> Requirement
Your answer must be an exact copy of the lines from the one containing "Open middle pane file path dropdown" through the last line of the records below, with no pictures; please include nothing else.

> Data provided
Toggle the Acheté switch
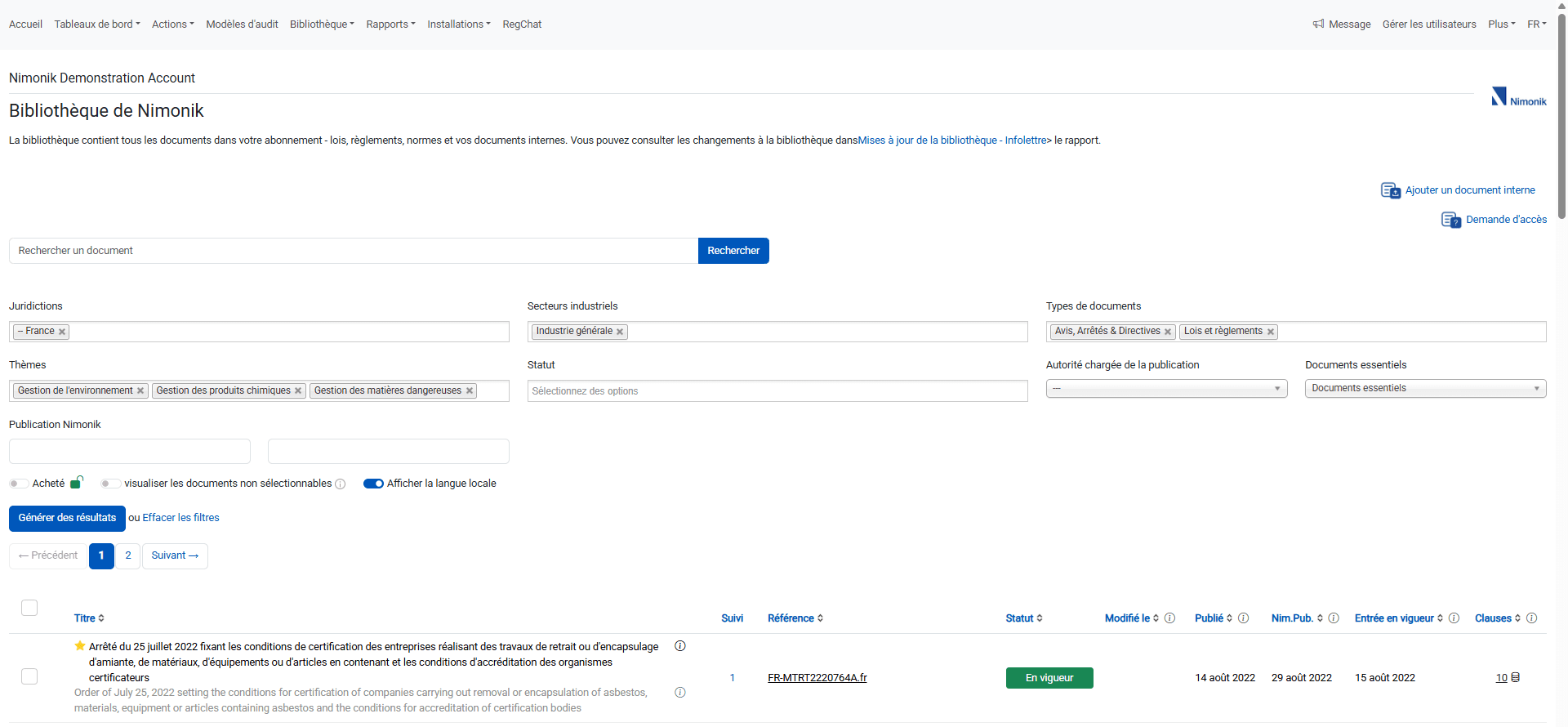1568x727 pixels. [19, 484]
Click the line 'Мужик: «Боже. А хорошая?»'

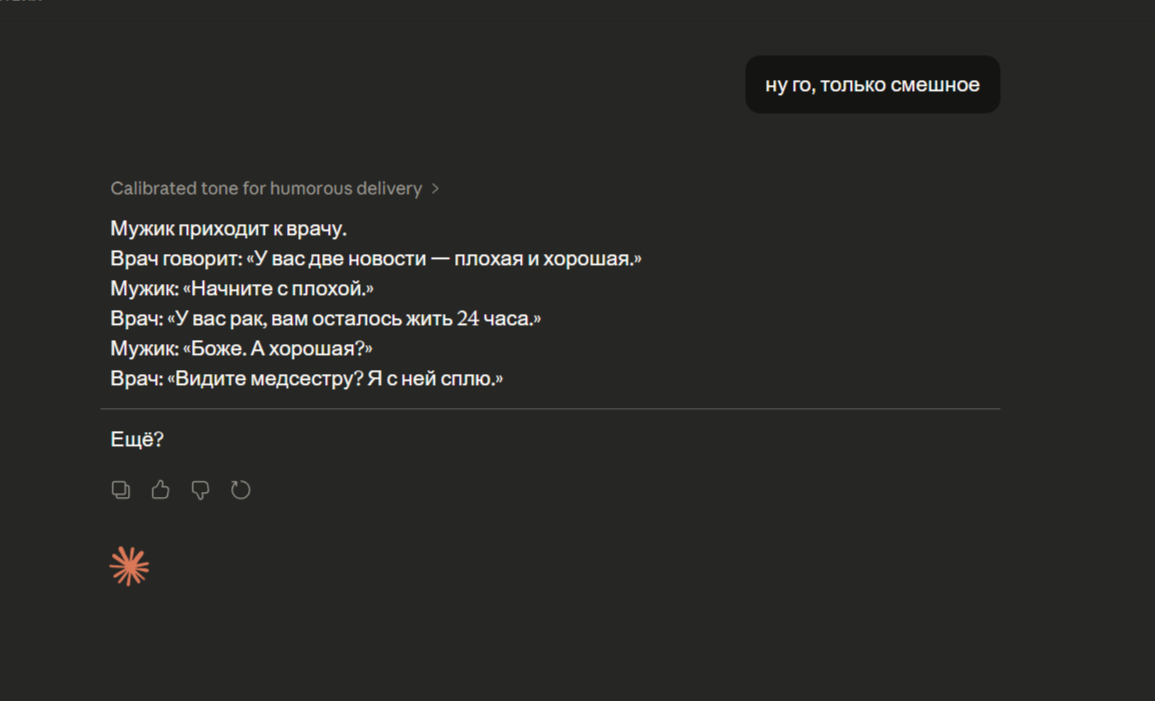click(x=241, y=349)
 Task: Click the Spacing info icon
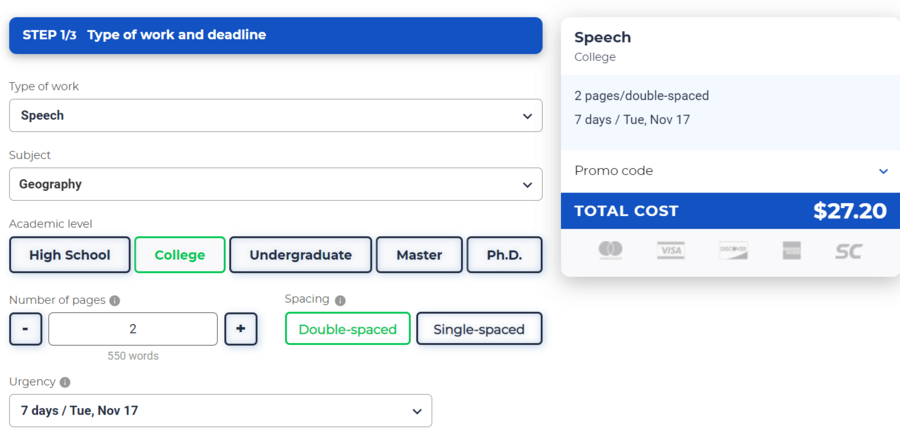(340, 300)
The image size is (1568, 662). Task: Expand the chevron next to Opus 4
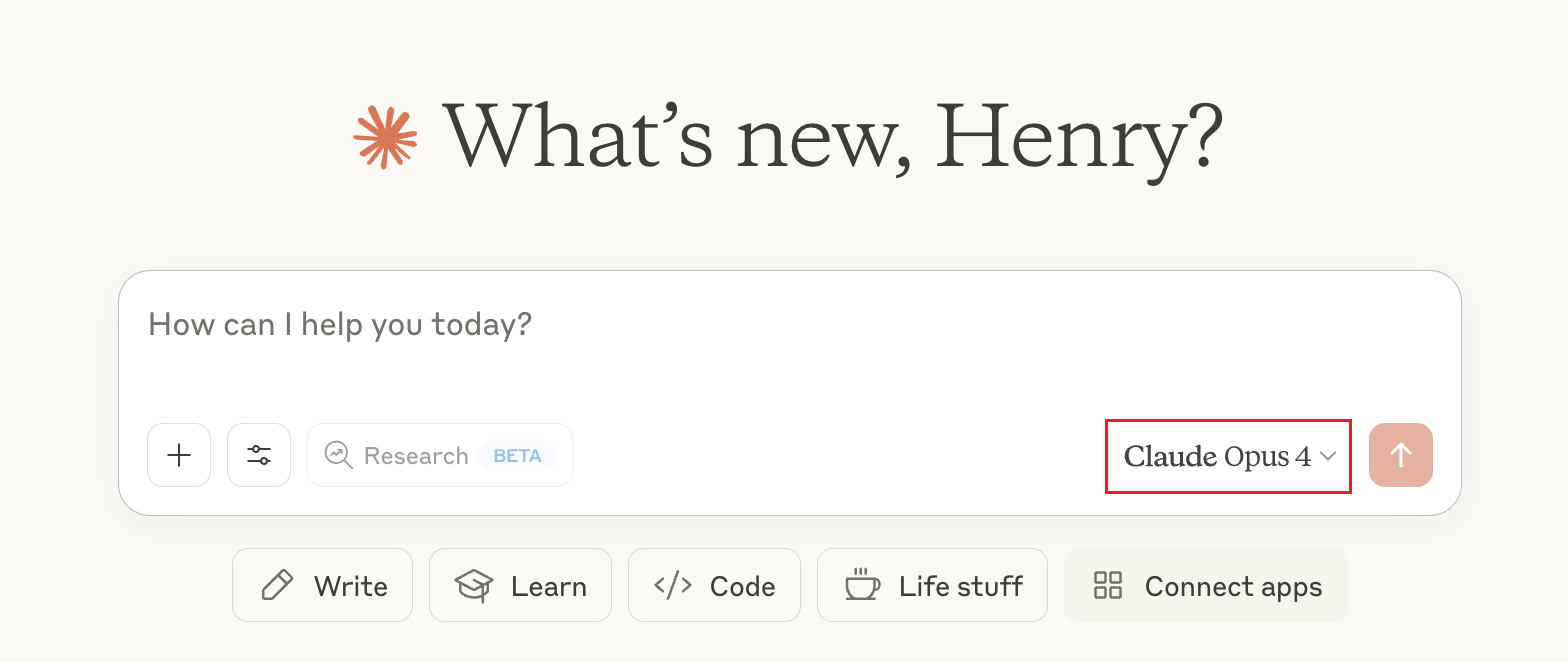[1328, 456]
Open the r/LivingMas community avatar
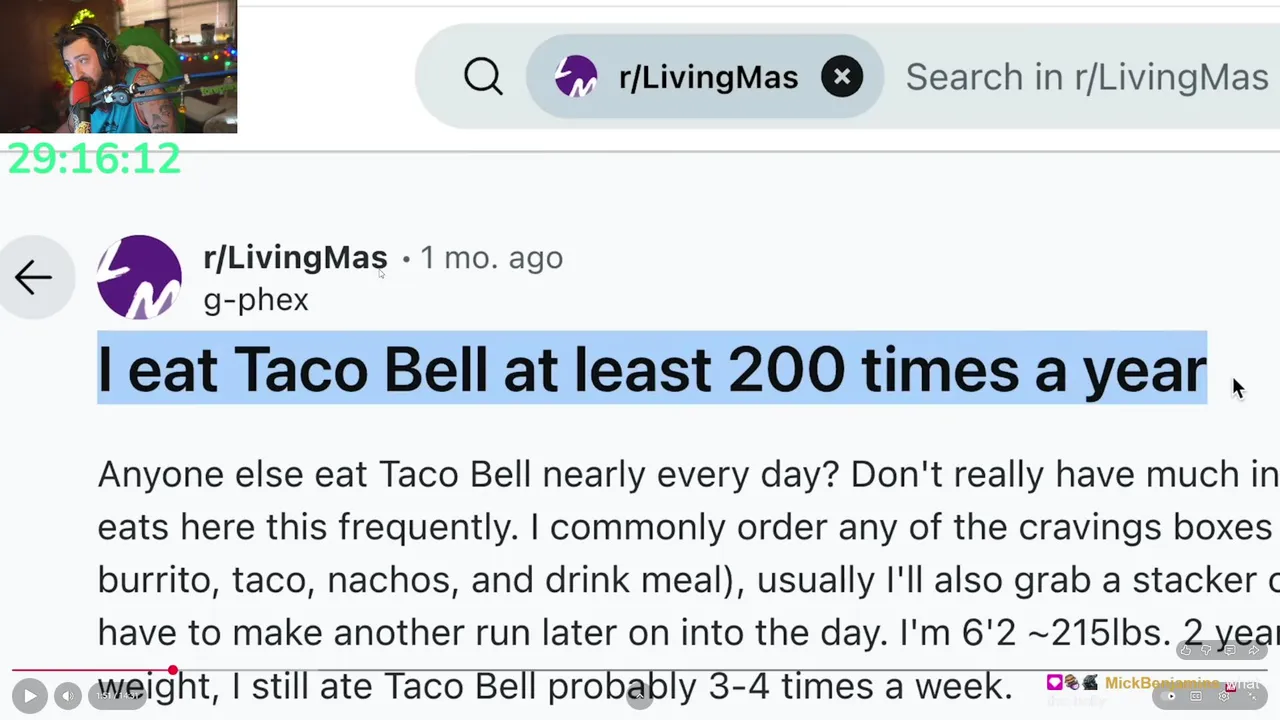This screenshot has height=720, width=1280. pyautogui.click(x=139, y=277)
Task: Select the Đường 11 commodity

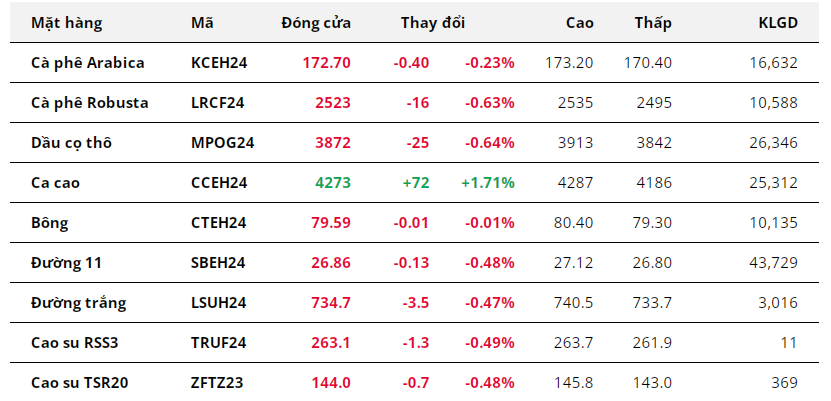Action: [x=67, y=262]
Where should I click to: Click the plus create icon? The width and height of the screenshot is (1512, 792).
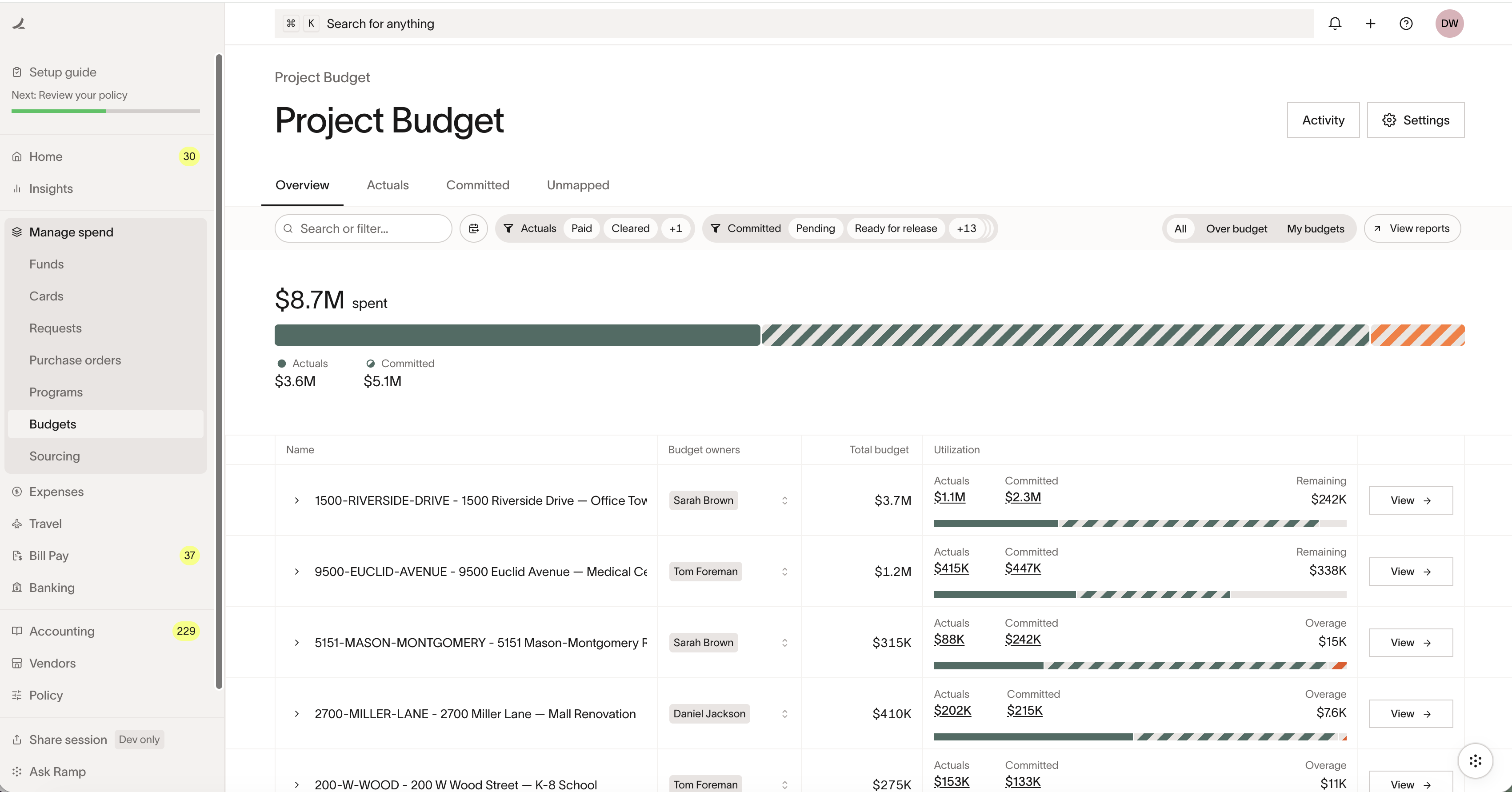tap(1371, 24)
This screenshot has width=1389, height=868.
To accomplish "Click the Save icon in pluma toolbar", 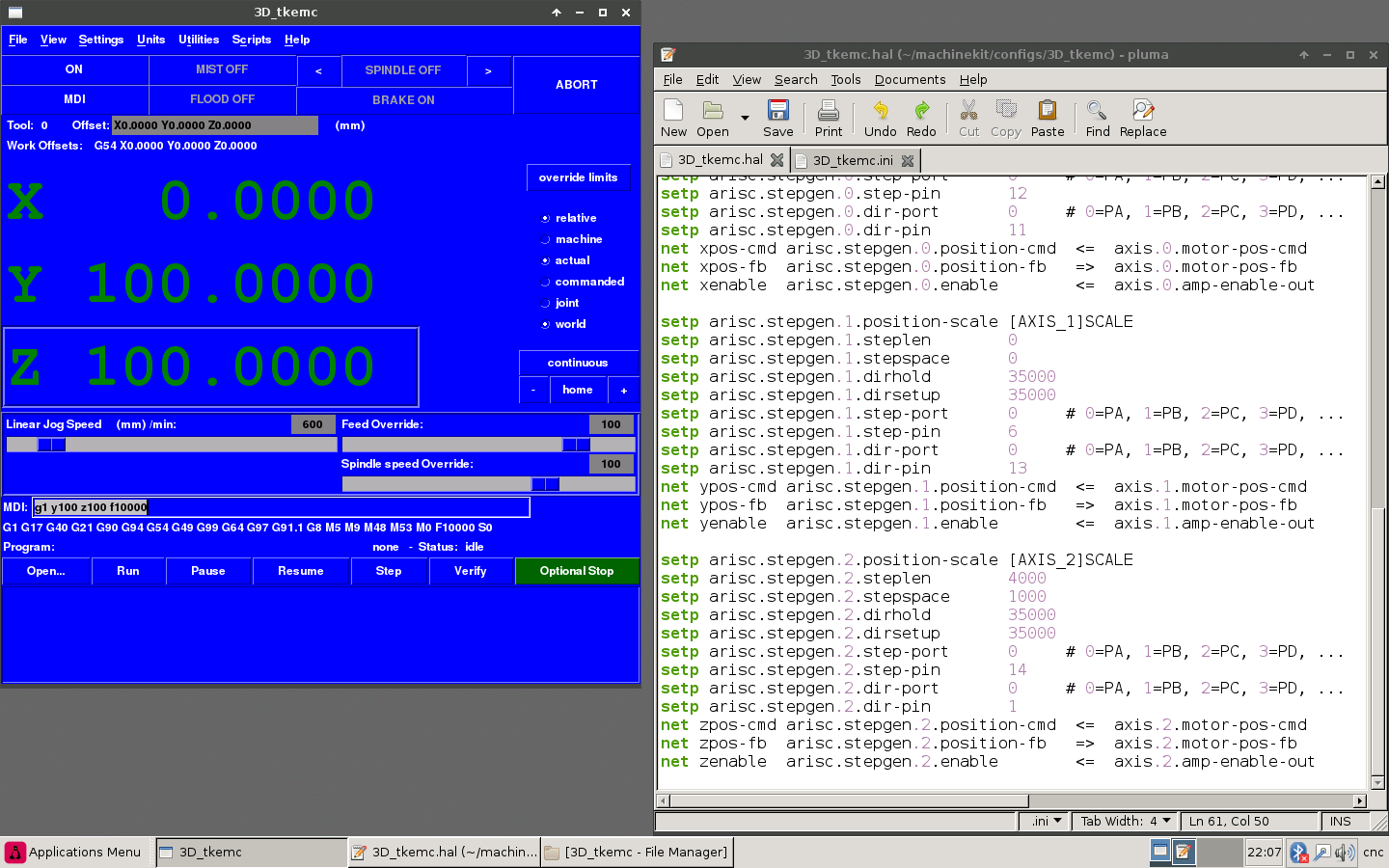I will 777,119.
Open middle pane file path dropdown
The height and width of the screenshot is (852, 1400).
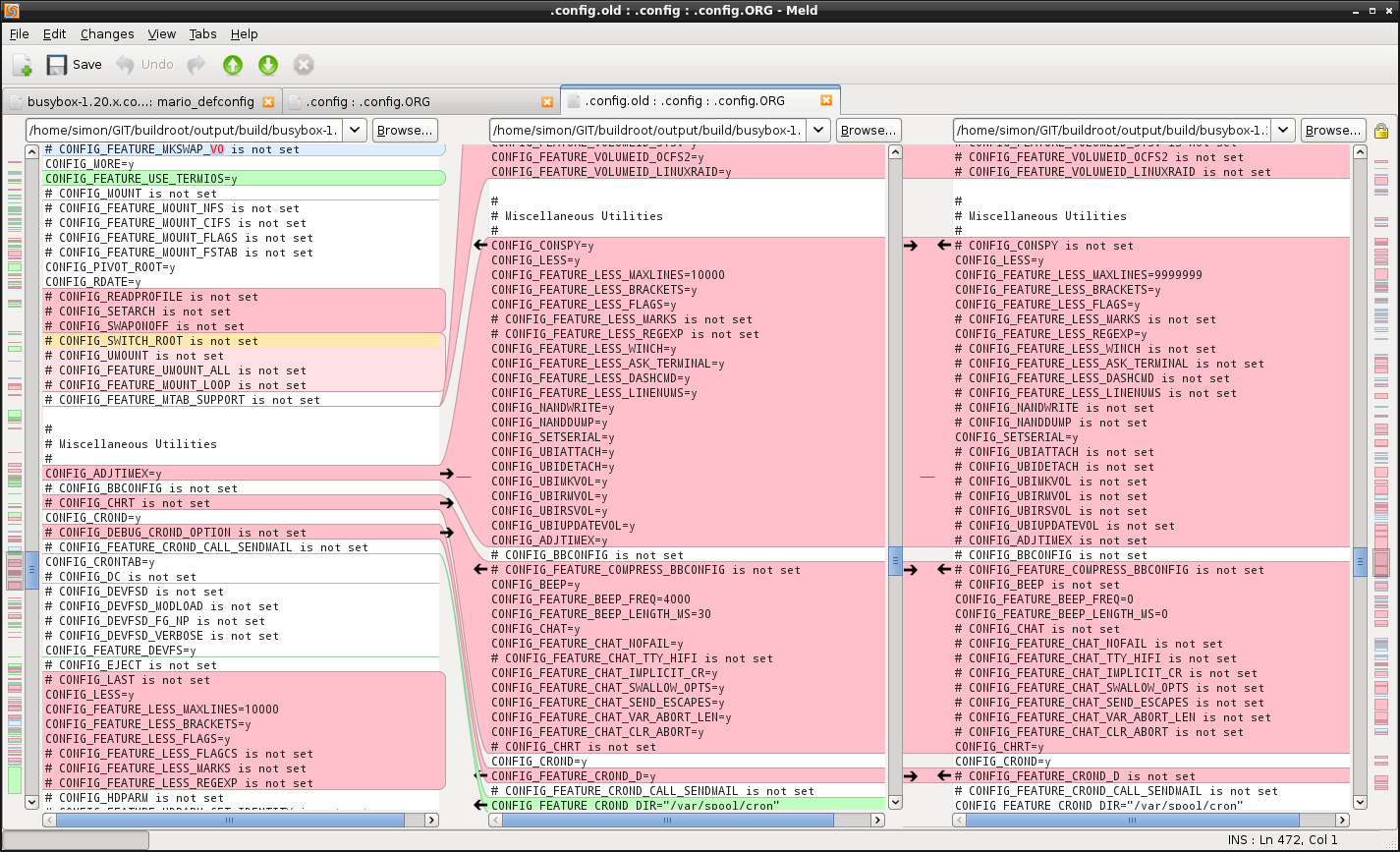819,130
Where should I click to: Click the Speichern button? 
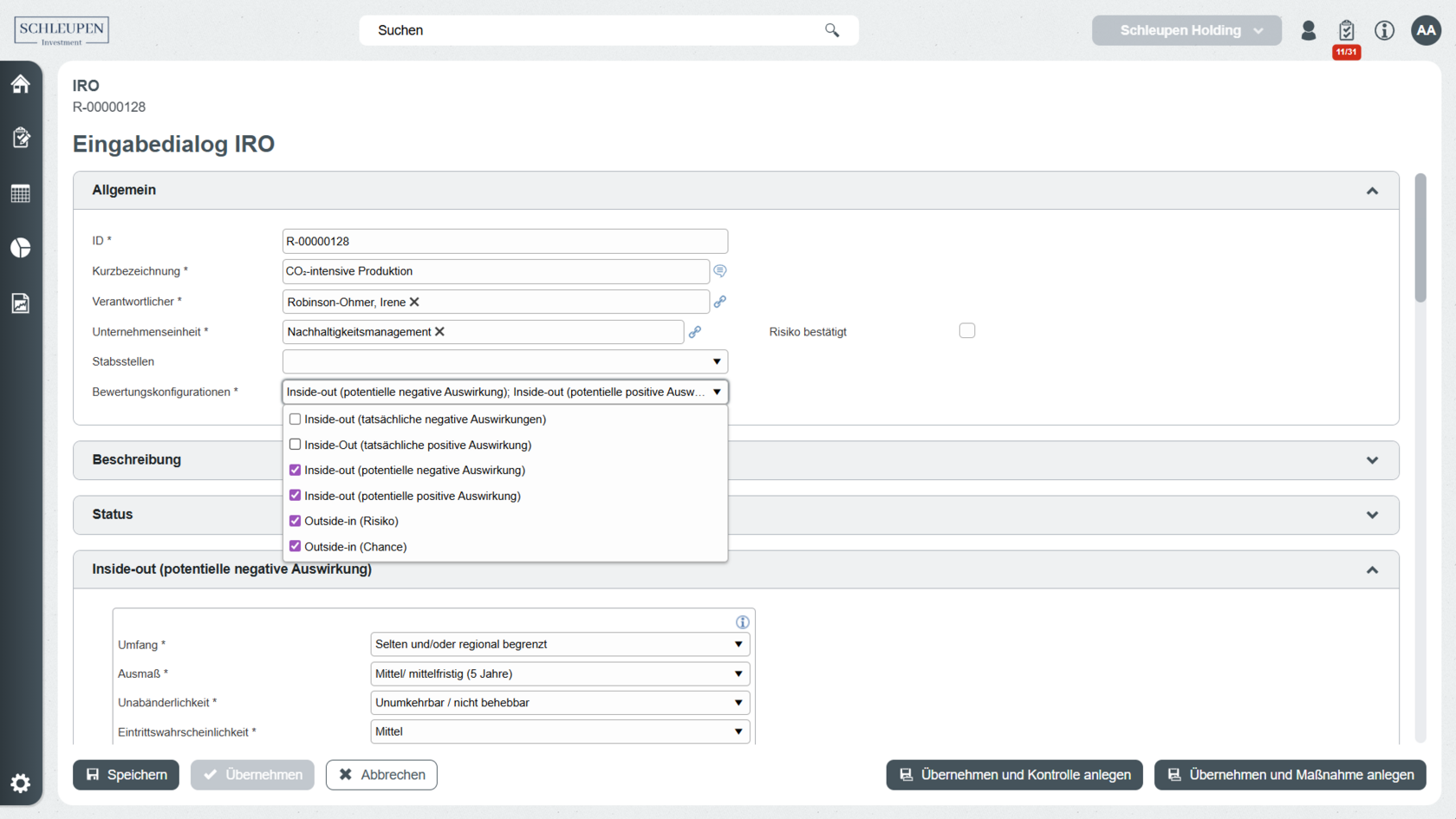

> Answer space
Open middle pane file path dropdown
The height and width of the screenshot is (852, 1400).
819,130
Where should I click to: Click the Speichern button? 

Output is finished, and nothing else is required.